Let us know what you think.
What you pay for...
Submitted by neo1piv14 on Mon, 10/20/2008 - 6:28am
People pay hundreds of dollars for an office suite that doesn't work all the time. People pay many more hundreds for an OS that crashes because of an ill thought out patch. People pay hundreds for LCD monitors that might have bad pixels, and noone shows the lack of faith in a product like they do when a free service like Google Apps goes down for a little while. Hell, at least Google was honest and open about their mess-up. Until software that you're paying for is 100%, try cutting the free stuff some slack. Remember, it could not work at all, and you'd still get your money's worth
In short, NO
Submitted by NAYRhyno on Mon, 10/20/2008 - 4:24am
Since when have you truly expected 100% uptime from your own PC? From your business servers? from ANYTHING? Outages are a fact of life in a digital world, just like fires are a fact of life in paper world. This is why backups exist.
If I can't access my apps
Submitted by Keith E. Whisman on Sun, 10/19/2008 - 9:00pm
If I can't access my apps whenever I need to then how the (insert F Bomb Here) is Cloud computing better than software that I install on my PC and can access at anytime? Your a F'ing retard to utilize Cloud Computing for anything other than bare basic crap like Email.
100% uptime absolutely
Submitted by zeringue on Sun, 10/19/2008 - 6:50pm
The google apps service free/paid versions should have 100% available uptimes. Google operates mulitple datacenters and should have numerous replicas of the same data throughout the world with along with servers serving up the same pages, when was the last time www.google.com did not open? Google obviously is not QCing its production environment and not paying enough attention the services people rely on.

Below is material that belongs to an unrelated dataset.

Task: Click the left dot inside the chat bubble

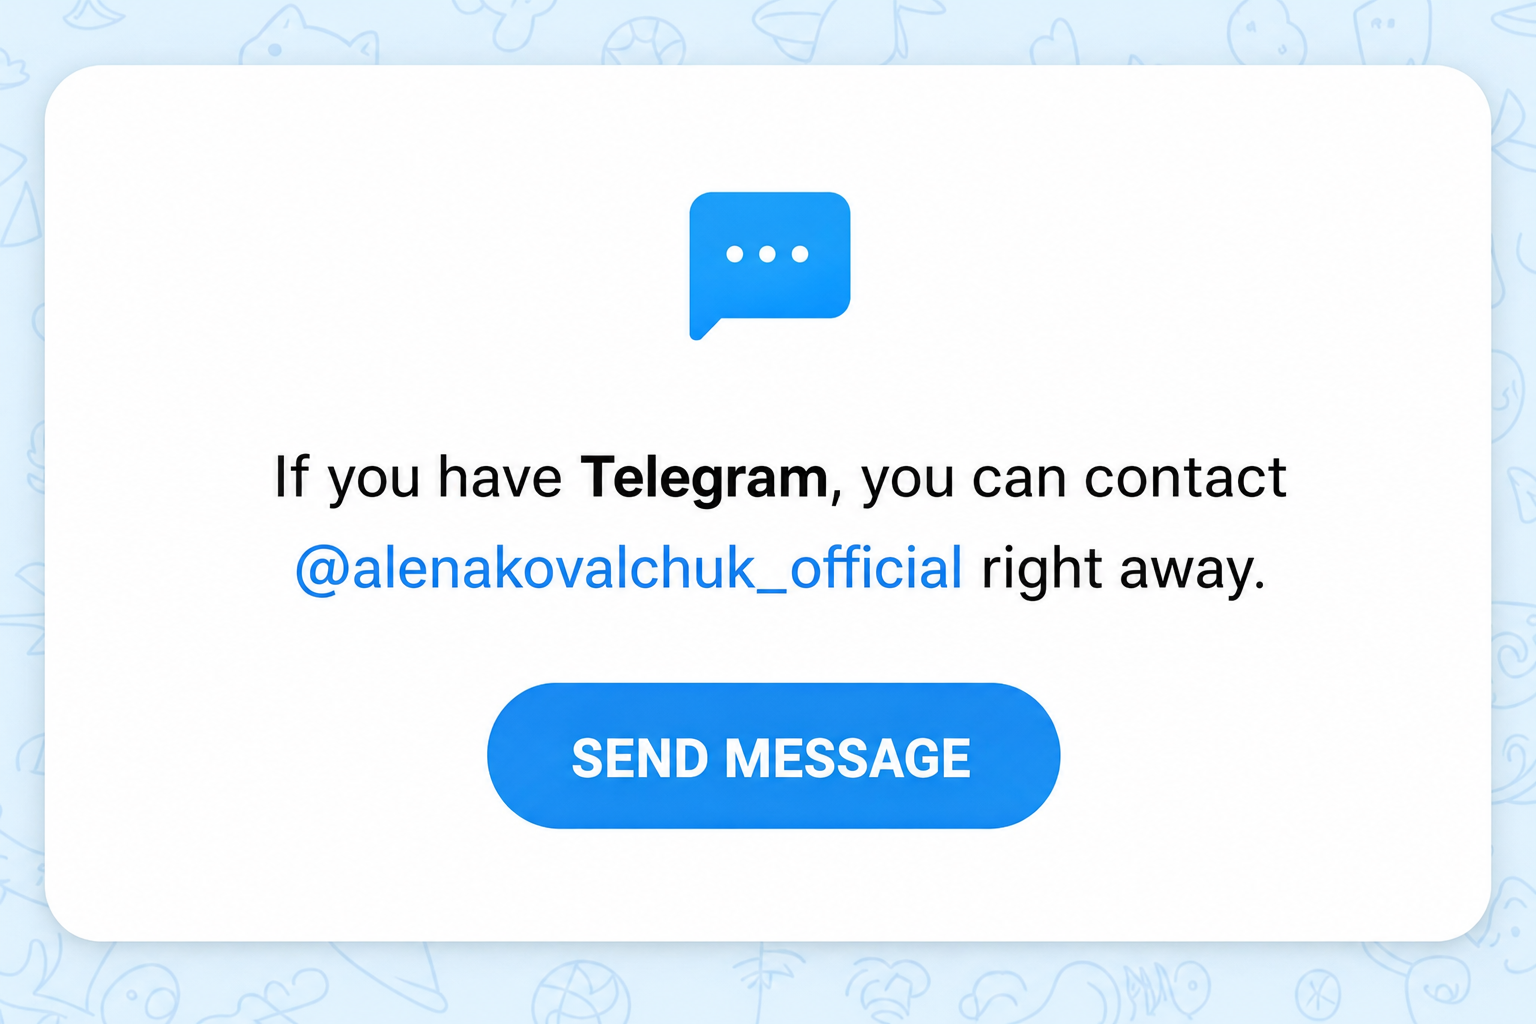Action: coord(735,254)
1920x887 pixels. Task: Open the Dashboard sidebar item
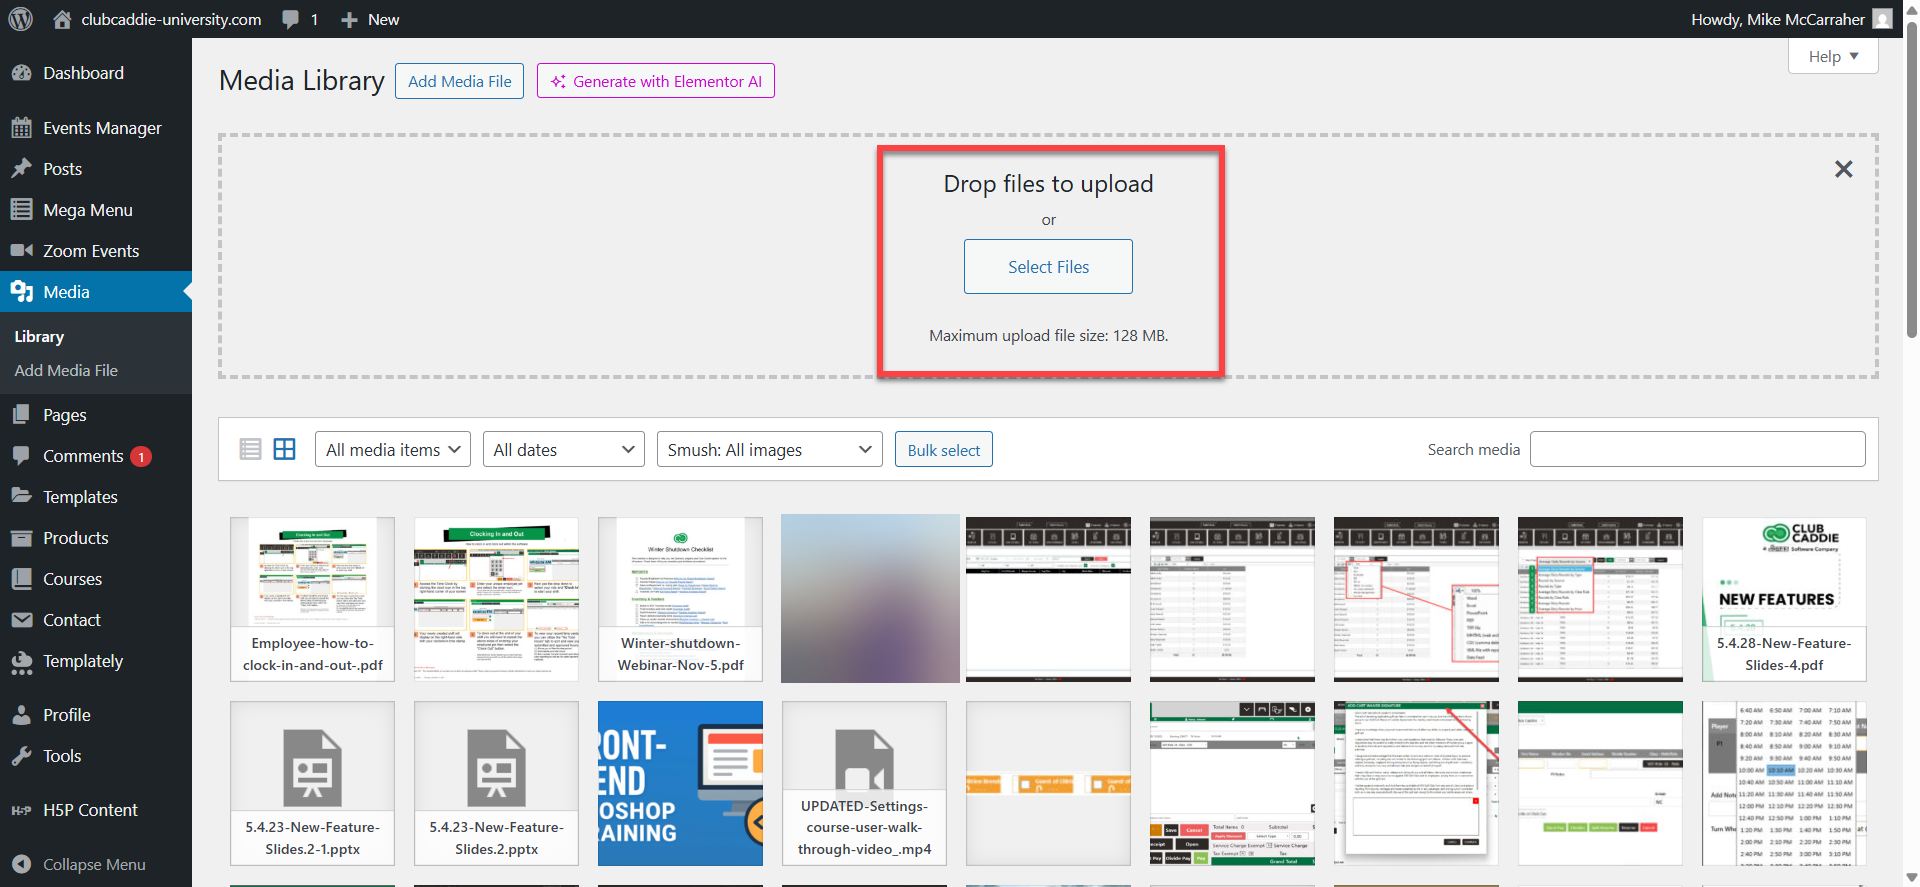pyautogui.click(x=83, y=73)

At the very least 5 nines of uptime.
My company was considering moving to Google apps, if we did we might of suffered a 30 hour outage without service, and many hours of lost labor costs.
If you pay for the apps,
Submitted by Digital-Storm on Mon, 10/20/2008 - 2:16am
If you pay for the apps, yes, you should expect atleast 99.9% uptime. If you are just using free apps, no, you have absolutly no right to expect a 100% uptime.